Note that in the above example, Carl never suggests moving the subject away from work. He simply responds with support and ideas for how they can continue the work-related conversation later, but not much later. He doesn’t want to discourage Dan by proposing follow-up actions a week or more in the future, but he also wants to give Dan some indication that they don’t always have to talk about work. He gives Dan the opportunity to continue talking about marketing as long as he’d like, asking relevant questions about Dan’s interest in marketing, asking if he’s always had the interest, or asking if he aspires to move into a more marketing-focused role. However, note that this line of questioning lends itself to reveal Dan’s personal motivation in the subject. Carl is hoping to learn something new about Dan, not about Dan’s work product.
This is not to say Carl must move to another subject. If Dan wishes to spend the entire lunch break discussing digital marketing—since it is a passion project of his—Carl should follow along. But in this type of setting, where a direct report is faced with one-on-one time with his manager, Dan may just be looking to signal that he is an effective employee willing to contribute to other areas of the company. Part of Carl’s questioning is determining whether this is the case, or if Dan would truly like to discuss marketing over his lunch break.
When Carl gets an opportunity, he can follow up with more questions about Dan’s plans outside of work, such as whether he has any plans this weekend, where he plans to vacation next, or what he’s doing for an upcoming holiday. A lull in conversation that gives Carl such an opening is an opportunity for Carl to more strongly signal that he’d like to discuss more than just work. Carl can also talk more about himself and his interests to open Dan up to broader conversations.

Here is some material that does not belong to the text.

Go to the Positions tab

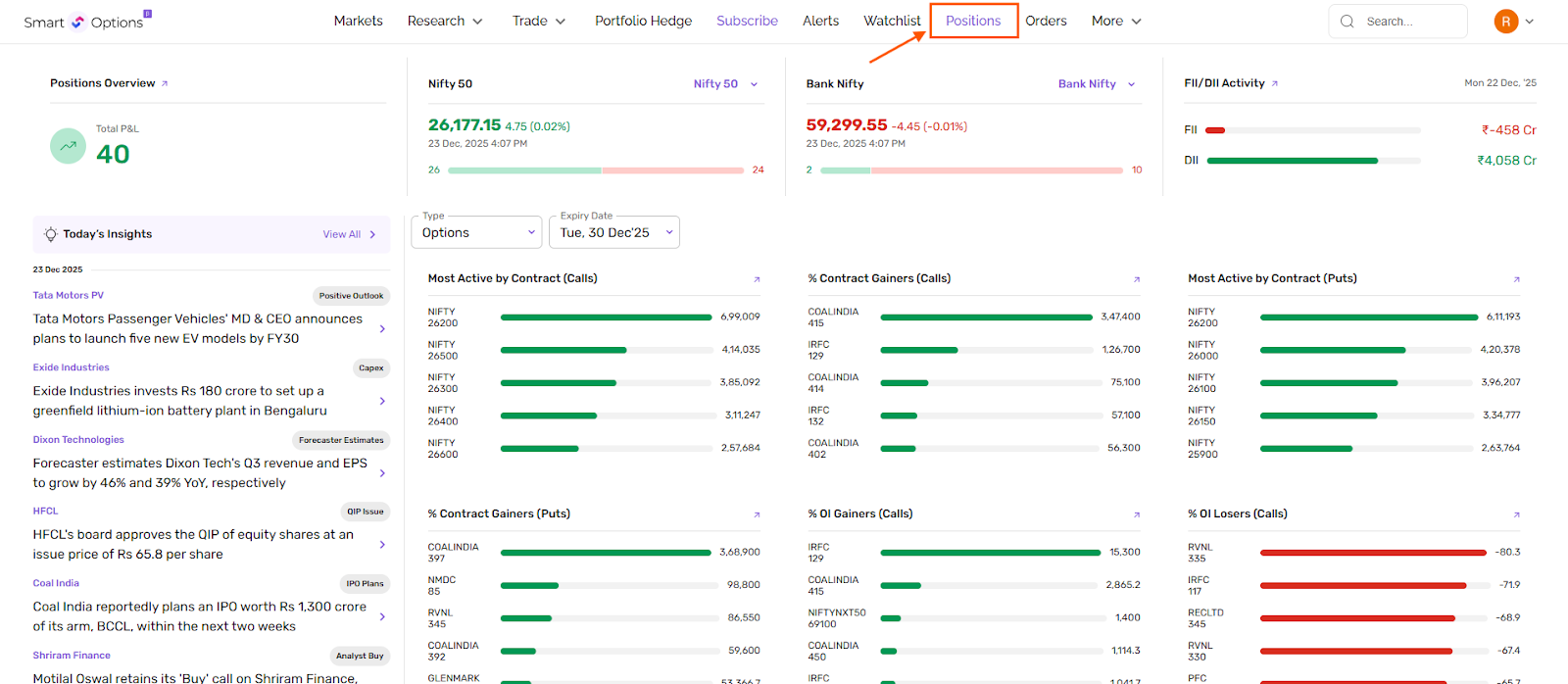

Carl: Do you have anything exciting going on this weekend?
Dan: Not really, just hoping to spend some time with my family at home.
Carl: That’s great, everyone needs a lazy weekend. Last weekend I didn’t leave my house. I caught up on some TV shows with my wife since we’ve fallen behind on a few good shows. We finally finished Parks and Recreation. Have you ever watched it?
While not the most meaningful conversation one can have, this back-and-forth clearly demonstrates that Carl is looking to move beyond discussions about work and hear a little bit more about Dan’s personal interests.